As I was born and raised here in Plainfield and attended local schools, I understand that the school system has long been an issue in our city – and in virtually all cities like ours around the nation for that matter. Furthermore, public education in our country is only trending downward.
Make no mistake about it, we must only look at our neighbors in Newark to understand what the powers that be would eventually like to bring to all schools. Newark’s declaration as failing, state takeover, massive school shut downs, charterization and fragmentation are part of a national plan – our state’s largest city is merely an incubator for those desires. Privatization of American public education is real, and the resistance really does start at home.
Prior to last year’s election, curious about the impact of the BOE, I made sure that I read The Essential School Board Book by Nancy Walser. The author sold me further on the importance of a strong, positive governing body, and how their efforts do reach the children in the classroom. Who you choose to represent you on the Board of Education really does matter, especially over the years. The independent governance rating for the Plainfield BOE is near 90% after a dismal 11% only a few years ago. The results of such should become increasingly apparent. There’s more work to do, but with due diligence I don’t doubt that it will be done.
Aside from having an interest in education and our city, I am an architect and plan to use my knowledge to help the Board of Education as it moves forward with its many capital improvement projects. Effective facilities management, too, trickles down to student experiences and achievement.
There’s another reason I’m running. Unfortunately, it’s not only national business interests who wish to capitalize on public schools. Powerful local politicians would like to control our institutions and their resources – meaning their money-making potential. I refuse to stand around and watch the worst among us profit from the education system.

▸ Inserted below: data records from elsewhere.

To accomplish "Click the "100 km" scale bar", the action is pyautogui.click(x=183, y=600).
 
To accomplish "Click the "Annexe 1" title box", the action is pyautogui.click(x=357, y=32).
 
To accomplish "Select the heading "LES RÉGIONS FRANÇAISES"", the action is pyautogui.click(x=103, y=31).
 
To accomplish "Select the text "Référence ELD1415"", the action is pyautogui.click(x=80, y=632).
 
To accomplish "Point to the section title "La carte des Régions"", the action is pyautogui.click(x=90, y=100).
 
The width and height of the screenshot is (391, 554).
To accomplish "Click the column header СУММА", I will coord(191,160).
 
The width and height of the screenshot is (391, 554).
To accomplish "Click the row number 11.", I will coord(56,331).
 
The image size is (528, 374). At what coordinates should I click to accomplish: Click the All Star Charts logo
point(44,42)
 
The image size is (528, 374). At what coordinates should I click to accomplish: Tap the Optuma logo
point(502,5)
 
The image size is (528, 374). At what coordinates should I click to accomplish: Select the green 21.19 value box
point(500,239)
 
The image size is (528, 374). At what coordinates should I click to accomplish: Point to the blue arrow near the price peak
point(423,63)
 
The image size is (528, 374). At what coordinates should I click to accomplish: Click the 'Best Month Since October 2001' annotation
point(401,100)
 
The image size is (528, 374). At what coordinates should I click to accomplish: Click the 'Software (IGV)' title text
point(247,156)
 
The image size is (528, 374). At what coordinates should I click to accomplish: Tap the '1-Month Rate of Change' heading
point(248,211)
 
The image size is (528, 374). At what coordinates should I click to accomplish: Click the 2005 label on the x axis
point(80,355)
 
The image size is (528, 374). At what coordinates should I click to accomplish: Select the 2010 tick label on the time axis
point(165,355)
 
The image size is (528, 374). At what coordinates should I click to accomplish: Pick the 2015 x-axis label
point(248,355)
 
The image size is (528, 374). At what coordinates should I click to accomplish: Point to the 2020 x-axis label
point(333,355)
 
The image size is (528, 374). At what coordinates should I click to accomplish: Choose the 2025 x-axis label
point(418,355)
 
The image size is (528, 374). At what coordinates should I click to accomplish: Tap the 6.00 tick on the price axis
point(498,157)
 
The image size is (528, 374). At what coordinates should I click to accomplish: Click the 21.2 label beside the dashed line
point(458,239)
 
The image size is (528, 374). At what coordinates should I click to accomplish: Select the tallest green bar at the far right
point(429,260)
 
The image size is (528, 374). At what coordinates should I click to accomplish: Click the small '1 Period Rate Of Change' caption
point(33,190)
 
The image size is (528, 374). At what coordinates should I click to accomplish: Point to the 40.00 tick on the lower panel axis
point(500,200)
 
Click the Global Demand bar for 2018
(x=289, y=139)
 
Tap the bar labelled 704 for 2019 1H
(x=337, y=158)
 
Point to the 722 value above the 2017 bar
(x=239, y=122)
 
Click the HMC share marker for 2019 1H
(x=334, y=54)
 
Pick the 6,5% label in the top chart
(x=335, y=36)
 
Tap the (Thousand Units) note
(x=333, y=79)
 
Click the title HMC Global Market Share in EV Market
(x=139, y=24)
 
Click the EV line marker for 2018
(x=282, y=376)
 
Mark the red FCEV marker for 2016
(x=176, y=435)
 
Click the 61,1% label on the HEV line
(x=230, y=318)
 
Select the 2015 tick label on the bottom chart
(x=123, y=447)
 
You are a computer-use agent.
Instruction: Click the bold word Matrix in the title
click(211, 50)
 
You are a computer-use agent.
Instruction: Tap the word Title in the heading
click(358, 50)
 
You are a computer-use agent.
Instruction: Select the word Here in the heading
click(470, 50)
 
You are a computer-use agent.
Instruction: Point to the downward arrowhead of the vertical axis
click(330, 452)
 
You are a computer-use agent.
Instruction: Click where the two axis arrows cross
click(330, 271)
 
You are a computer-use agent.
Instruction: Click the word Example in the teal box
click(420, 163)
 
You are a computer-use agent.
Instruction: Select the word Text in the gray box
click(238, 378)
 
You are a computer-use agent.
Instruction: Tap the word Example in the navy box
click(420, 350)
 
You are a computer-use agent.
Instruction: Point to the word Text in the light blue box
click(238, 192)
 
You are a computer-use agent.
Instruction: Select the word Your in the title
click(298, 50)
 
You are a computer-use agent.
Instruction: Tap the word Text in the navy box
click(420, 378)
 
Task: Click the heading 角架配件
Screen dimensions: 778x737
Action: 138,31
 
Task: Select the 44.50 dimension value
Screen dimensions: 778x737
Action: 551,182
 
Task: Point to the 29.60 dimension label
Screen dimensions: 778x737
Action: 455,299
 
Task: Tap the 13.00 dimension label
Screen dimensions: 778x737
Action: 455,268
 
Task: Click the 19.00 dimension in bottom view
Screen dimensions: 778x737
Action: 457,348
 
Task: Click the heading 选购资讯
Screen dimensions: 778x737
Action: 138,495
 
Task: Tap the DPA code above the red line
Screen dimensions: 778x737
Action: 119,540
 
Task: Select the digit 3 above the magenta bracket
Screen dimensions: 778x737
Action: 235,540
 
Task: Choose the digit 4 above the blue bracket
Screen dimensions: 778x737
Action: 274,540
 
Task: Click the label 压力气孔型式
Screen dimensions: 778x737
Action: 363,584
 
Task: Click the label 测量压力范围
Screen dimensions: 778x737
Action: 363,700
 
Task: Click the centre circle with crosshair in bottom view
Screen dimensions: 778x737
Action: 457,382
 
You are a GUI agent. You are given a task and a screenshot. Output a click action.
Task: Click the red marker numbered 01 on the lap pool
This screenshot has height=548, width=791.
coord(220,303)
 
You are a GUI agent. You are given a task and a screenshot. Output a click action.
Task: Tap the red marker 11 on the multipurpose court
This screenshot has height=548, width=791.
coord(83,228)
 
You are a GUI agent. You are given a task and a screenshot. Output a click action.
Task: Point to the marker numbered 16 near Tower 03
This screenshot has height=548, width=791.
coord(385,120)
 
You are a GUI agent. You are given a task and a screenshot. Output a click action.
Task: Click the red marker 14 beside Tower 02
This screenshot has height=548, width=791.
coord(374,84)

Of course, those who aspire to greater riches already have a good deal of resources to begin with. While it is indeed a challenge to go against machine politicians and their massive war chests, it’s been proven time and time again to be a surmountable obstacle.
Last year’s election – which I narrowly lost despite a victory by my slate – was probably the most stressful two month period of my life, including the most intense parts of architecture school.
That being said, I have been particularly touched by the large outreach of support leading up to today’s filing deadline. Leaning towards another run, I was further encouraged to this decision by countless people, many of whom pledge to help in whatever way they can. For anyone interested in playing a part, there are always roles, both large and small.
Working together, we have an inherent advantage over the powers that be. You can’t buy trust and relationships cultivated over years. You can’t buy hard work by determined people who stand strong in their beliefs and goals. You can’t fabricate genuinely caring about the betterment of Plainfield.